[Collected data]
┌────────

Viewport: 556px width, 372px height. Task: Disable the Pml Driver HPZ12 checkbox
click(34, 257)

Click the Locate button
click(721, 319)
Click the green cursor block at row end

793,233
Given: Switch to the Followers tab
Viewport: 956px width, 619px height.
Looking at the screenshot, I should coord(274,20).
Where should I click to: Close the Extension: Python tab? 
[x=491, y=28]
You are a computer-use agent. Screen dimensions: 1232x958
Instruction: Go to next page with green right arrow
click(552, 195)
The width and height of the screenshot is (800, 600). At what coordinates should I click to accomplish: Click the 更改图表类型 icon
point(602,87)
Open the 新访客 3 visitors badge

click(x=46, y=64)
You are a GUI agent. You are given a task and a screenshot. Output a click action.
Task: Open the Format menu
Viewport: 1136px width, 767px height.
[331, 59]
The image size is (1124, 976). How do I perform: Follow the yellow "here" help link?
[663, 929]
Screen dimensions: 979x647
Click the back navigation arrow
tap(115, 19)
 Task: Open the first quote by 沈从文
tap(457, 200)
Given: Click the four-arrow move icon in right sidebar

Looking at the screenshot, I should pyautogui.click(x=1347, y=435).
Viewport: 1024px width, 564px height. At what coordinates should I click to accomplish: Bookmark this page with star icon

└────────

**Assignment**
Having found the line with "The image size", transcribe it and each line after it to the end of the entries, with no other lines.

**Written response**
The image size is (1124, 976). How do I perform: Follow the yellow "here" help link?
[663, 929]
Screen dimensions: 979x647
Click the back navigation arrow
tap(115, 19)
 Task: Open the first quote by 沈从文
tap(457, 200)
Given: Click the four-arrow move icon in right sidebar

Looking at the screenshot, I should pyautogui.click(x=1347, y=435).
Viewport: 1024px width, 564px height. At what coordinates should I click to accomplish: Bookmark this page with star icon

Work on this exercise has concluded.